The plants require constant 25-degree heat from when Carolyn starts growing them in July until they turn red.

Carolyn said: “They’re a difficult crop to grow because they take a lot of heat and a lot of expertise.

“You need good greenhouses and heating to grow a good plant.

“Not many people do it.

“We switched over to biomass ten years ago because when we were heating with oil, we weren’t making any money because they need 25 degrees.

“We had to change to biomass to get cheaper heat so it was worth growing them.

Carolyn Spray's team have grown more than 60,000 bright red poinsettias.SWNS via SWNS

“We used to sell more but we only sell to garden centres, so it’s a premium product.

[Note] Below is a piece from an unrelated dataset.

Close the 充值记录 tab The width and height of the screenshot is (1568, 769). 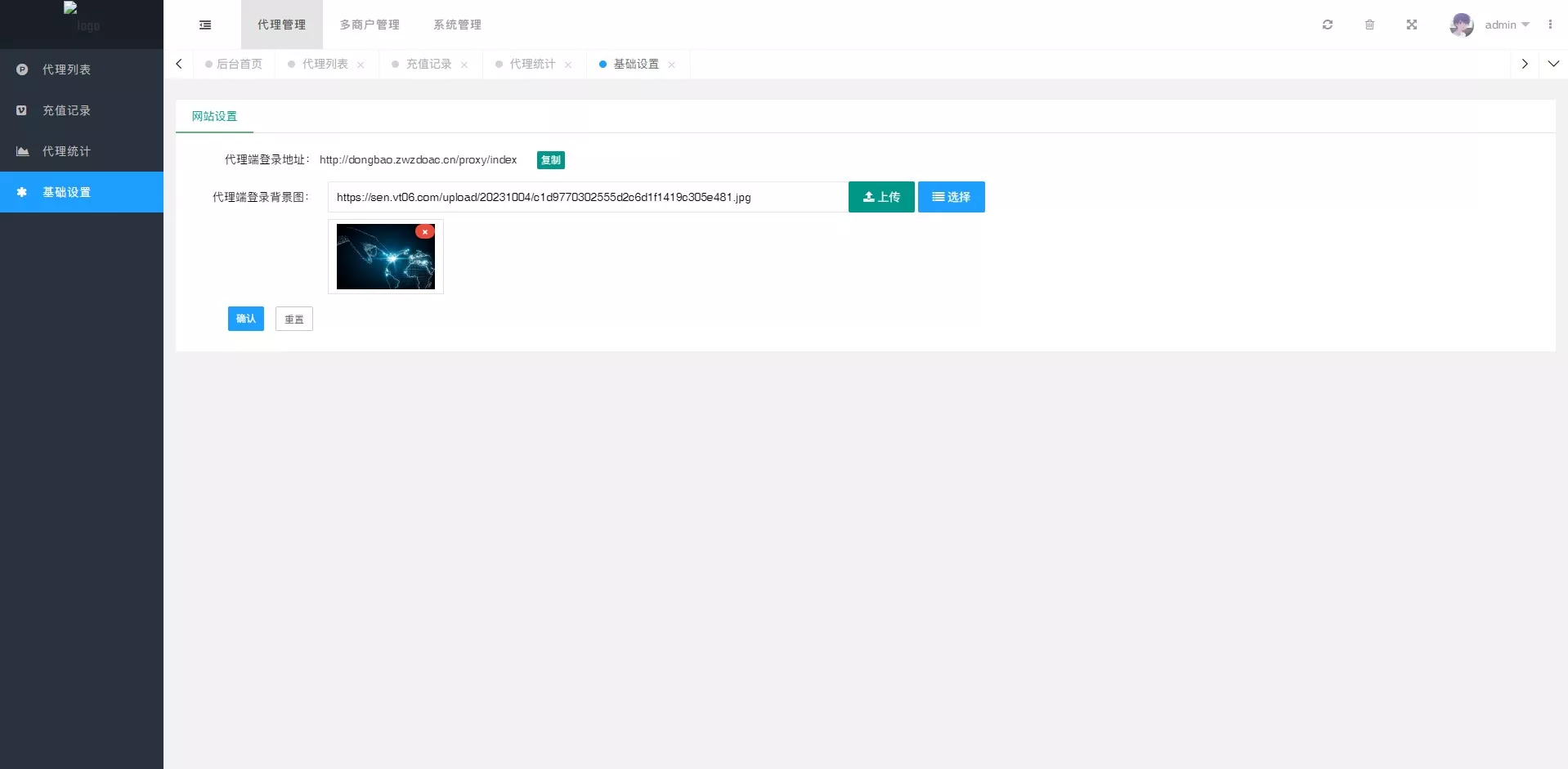pos(464,65)
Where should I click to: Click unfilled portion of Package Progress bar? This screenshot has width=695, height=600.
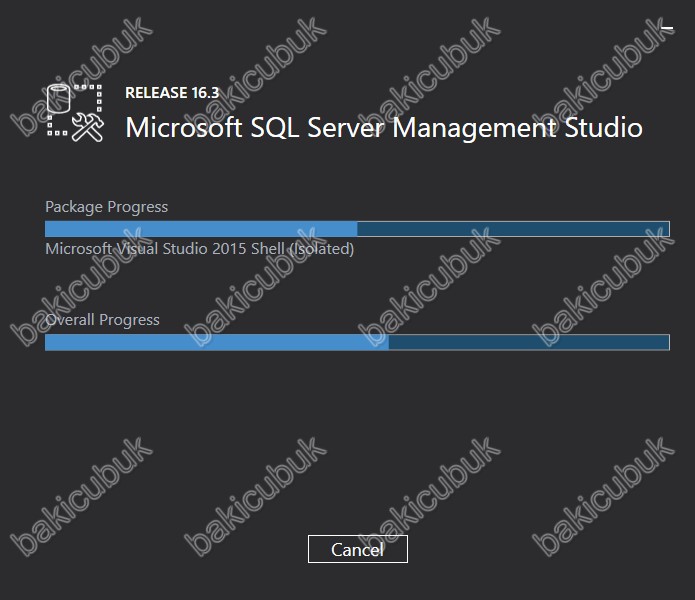coord(513,229)
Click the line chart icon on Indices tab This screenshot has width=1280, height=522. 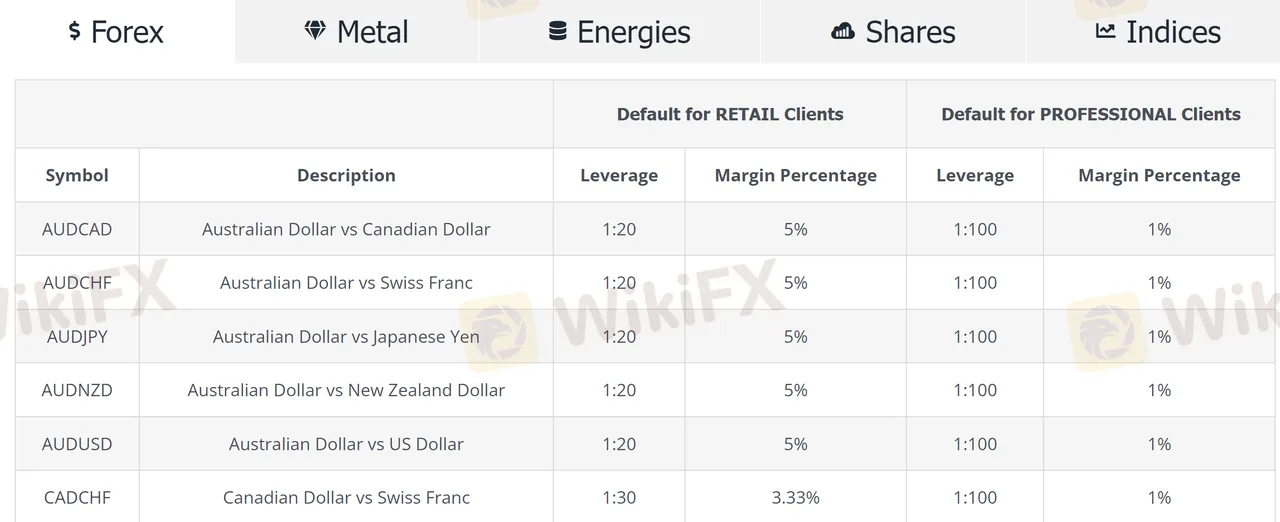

“They take up more space because they are bigger and better.

“There is no one else in Scotland that grows them to the extent we do.

“And there are not that many growers in the UK.

“They’re all sold – everyone places their orders as soon as they know we’ve got them.”

Carolyn said the revival of interest in the plants showed her grandfather was ahead of his time.

She added: “He read about them in one of the American horticultural journals and had them sent over.

“He grew them and flowered them for Christmas and sent them to market.

“The trouble was, nobody had ever seen them before, so they didn’t sell.

“So he shelved that idea.

“My father, many years later, had another go when people started to be more aware of poinsettias.”